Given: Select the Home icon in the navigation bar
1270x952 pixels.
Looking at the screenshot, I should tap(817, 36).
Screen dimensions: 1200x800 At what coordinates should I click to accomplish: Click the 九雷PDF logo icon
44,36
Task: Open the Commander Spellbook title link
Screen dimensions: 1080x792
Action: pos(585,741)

• [What the task requires] Return all of the records above verbatim, line for line.

• [Full solution]
Given: Select the Home icon in the navigation bar
1270x952 pixels.
Looking at the screenshot, I should tap(817, 36).
Screen dimensions: 1200x800 At what coordinates should I click to accomplish: Click the 九雷PDF logo icon
44,36
Task: Open the Commander Spellbook title link
Screen dimensions: 1080x792
Action: pos(585,741)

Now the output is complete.